Oggi il MCL vuole raccogliere quel messaggio e camminare ogni giorno verso Cristo, nella speranza di poter ascoltare anche noi, un giorno, quelle consolanti parole: “vieni servo buono e fedele, entra nel gaudio del tuo Signore”. Ma la cosa che non può dimenticare il MCL è quell’8 dicembre del 1972: l’Assemblea dell’unificazione per rifondare un più vero e più largo movimento cristiano di lavoratori in Italia. Al termine dei lavori congressuali tutti i partecipanti si portarono a Piazza San Pietro dove Paolo VI disse le seguenti parole: "Sappiamo che è presente un gruppo di lavoratori cristiani, fedeli ai loro principi morali e sociali, e fiduciosi di portare nella propria vita e nel mondo del lavoro moderno una testimonianza di fede, di solidarietà, di rivendicazioni sociali, di elevazione morale e civile. Vi salutiamo di cuore e ci compiacciamo con i vostri rinnovati propositi d’unione e di attività. Tutti vi benedíciamo, con speciale e augurale cordialità".

Quelle parole del Papa furono una chiara esortazione ai dirigenti del nuovo Movimento a proseguire nel loro lavoro ed un'implicita approvazione del carattere “misto”, insieme ecclesiale e sociale, definito dall'Assemblea.

Sull’attualità del Magistero paolino, vorrei sottolineare un aspetto tipico della sua spiritualità, e cioè il grande amore alla Chiesa. Questa è una delle consegne che egli ha lasciato a tutti noi, pastori e fedeli, sacerdoti e laici. Amare la Chiesa, lavorare per la Chiesa, soffrire per la Chiesa. Questo fu l’atteggiamento che animò San Paolo VI in tutti i suoi quindici anni di pontificato.

Quanto poi al “pensiero sulla morte”, San Paolo VI scriveva: “prego il Signore che mi da grazia di fare della mia prossima morte un dono d’amore alla Chiesa.
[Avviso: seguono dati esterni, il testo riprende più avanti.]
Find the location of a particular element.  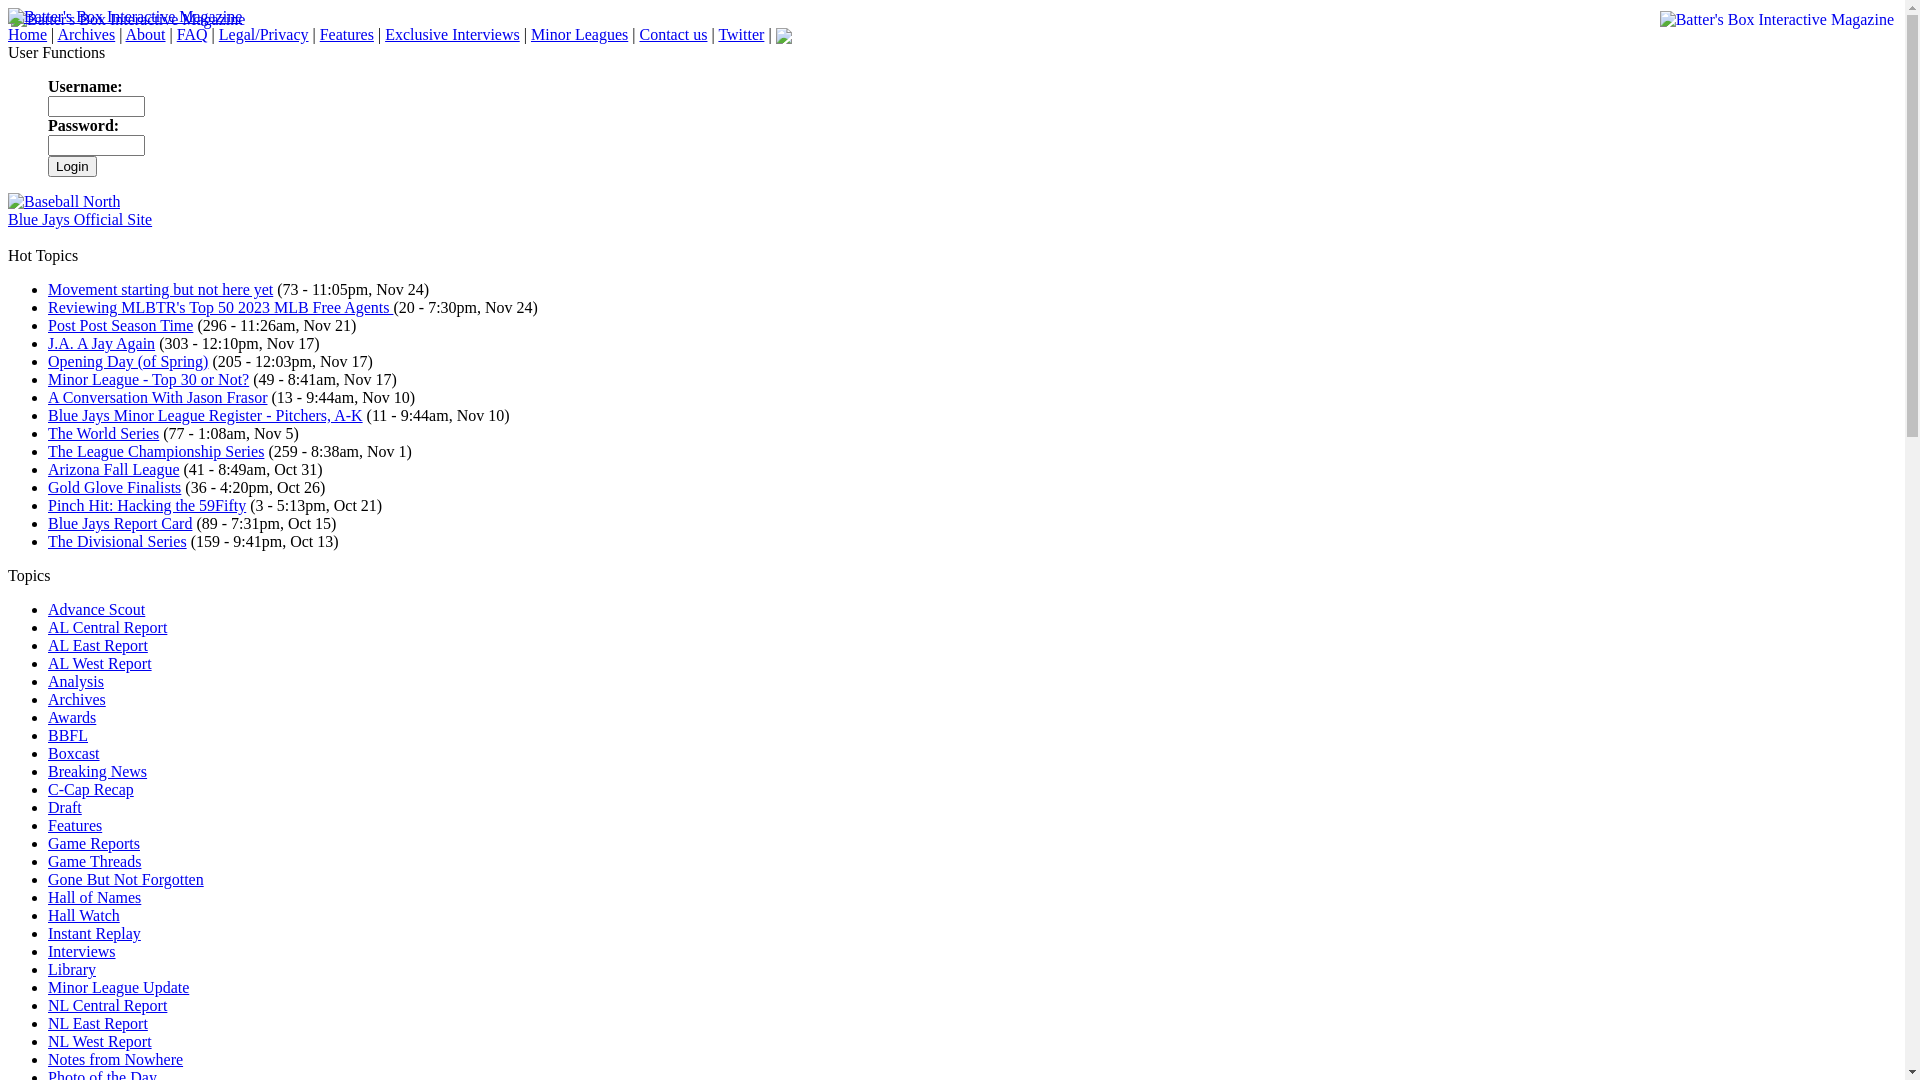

Vorrei abbracciarla, salutarla, amarla in ogni essere che la compone, in ogni vescovo e sacerdote che l’assiste e la guida, in ogni anima che la vive e la illustra”.

Certamente, a quella profonda sottolineatura fa eco una famosa citazione, al riguardo, di Giovanni Paolo II: “il travaglio personale di San Paolo VI giunse quasi a confondersi con il travaglio della Chiesa sposa di Cristo, tutta pretesa a realizzare la volontà del Signore, cosi come si è espressa negli insegnamenti del Concilio Vaticano II".